When the input waveform is time-sampled, instead of continuous, the analysis is usually done by applying a window function and then a discrete Fourier transform (DFT). But the DFT provides only a sparse sampling of the actual discrete-time Fourier transform (DTFT) spectrum. Figure 2, row 3 shows a DTFT for a rectangularly-windowed sinusoid. The actual frequency of the sinusoid is indicated as "13" on the horizontal axis. Everything else is leakage, exaggerated by the use of a logarithmic presentation. The unit of frequency is "DFT bins"; that is, the integer values on the frequency axis correspond to the frequencies sampled by the DFT. So the figure depicts a case where the actual frequency of the sinusoid coincides with a DFT sample, and the maximum value of the spectrum is accurately measured by that sample. In row 4, it misses the maximum value by ½ bin, and the resultant measurement error is referred to as scalloping loss (inspired by the shape of the peak). For a known frequency, such as a musical note or a sinusoidal test signal, matching the frequency to a DFT bin can be prearranged by choices of a sampling rate and a window length that results in an integer number of cycles within the window.

Figure 3: This figure compares the processing losses of three window functions for sinusoidal inputs, with both minimum and maximum scalloping loss.

### Noise bandwidth

The concepts of resolution and dynamic range tend to be somewhat subjective, depending on what the user is actually trying to do. But they also tend to be highly correlated with the total leakage, which is quantifiable. It is usually expressed as an equivalent bandwidth, B. It can be thought of as redistributing the DTFT into a rectangular shape with height equal to the spectral maximum and width B.[A][3] The more the leakage, the greater the bandwidth. It is sometimes called noise equivalent bandwidth or equivalent noise bandwidth, because it is proportional to the average power that will be registered by each DFT bin when the input signal contains a random noise component (or is just random noise). A graph of the power spectrum, averaged over time, typically reveals a flat noise floor, caused by this effect. The height of the noise floor is proportional to B. So two different window functions can produce different noise floors.

### Processing gain and losses

In signal processing, operations are chosen to improve some aspect of quality of a signal by exploiting the differences between the signal and the corrupting influences.
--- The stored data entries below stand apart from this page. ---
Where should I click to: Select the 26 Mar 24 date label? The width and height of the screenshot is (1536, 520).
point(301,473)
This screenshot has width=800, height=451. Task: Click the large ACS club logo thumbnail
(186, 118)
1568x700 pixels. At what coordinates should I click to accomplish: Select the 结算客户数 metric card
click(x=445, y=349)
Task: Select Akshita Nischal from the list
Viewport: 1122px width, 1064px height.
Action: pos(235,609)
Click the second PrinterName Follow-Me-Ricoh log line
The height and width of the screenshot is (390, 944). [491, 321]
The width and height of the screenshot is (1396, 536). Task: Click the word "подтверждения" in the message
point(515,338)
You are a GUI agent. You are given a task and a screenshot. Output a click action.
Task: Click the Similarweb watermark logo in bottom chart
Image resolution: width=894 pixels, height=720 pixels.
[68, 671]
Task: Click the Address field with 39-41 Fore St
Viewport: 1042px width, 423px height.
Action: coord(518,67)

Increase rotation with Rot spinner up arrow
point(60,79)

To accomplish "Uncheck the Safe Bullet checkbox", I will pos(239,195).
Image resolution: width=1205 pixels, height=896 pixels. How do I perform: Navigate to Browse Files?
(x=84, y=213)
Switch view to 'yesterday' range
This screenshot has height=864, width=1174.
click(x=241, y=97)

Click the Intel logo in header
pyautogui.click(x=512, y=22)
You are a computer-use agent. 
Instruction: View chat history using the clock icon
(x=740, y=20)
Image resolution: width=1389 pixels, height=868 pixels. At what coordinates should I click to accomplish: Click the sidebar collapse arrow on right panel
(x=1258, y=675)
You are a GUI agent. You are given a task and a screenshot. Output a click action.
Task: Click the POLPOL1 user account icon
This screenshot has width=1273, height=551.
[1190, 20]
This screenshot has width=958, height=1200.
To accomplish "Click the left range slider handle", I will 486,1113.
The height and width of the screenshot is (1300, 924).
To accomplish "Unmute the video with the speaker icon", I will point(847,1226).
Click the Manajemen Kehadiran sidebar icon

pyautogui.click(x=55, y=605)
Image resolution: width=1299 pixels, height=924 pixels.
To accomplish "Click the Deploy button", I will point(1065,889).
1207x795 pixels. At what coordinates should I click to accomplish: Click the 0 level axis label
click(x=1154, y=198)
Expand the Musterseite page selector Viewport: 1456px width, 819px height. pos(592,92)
When the signal is a sinusoid corrupted by additive random noise, spectral analysis distributes the signal and noise components differently, often making it easier to detect the signal's presence or measure certain characteristics, such as amplitude and frequency. Effectively, the signal-to-noise ratio (SNR) is improved by distributing the noise uniformly, while concentrating most of the sinusoid's energy around one frequency. Processing gain is a term often used to describe an SNR improvement. The processing gain of spectral analysis depends on the window function, both its noise bandwidth (B) and its potential scalloping loss. These effects partially offset, because windows with the least scalloping naturally have the most leakage.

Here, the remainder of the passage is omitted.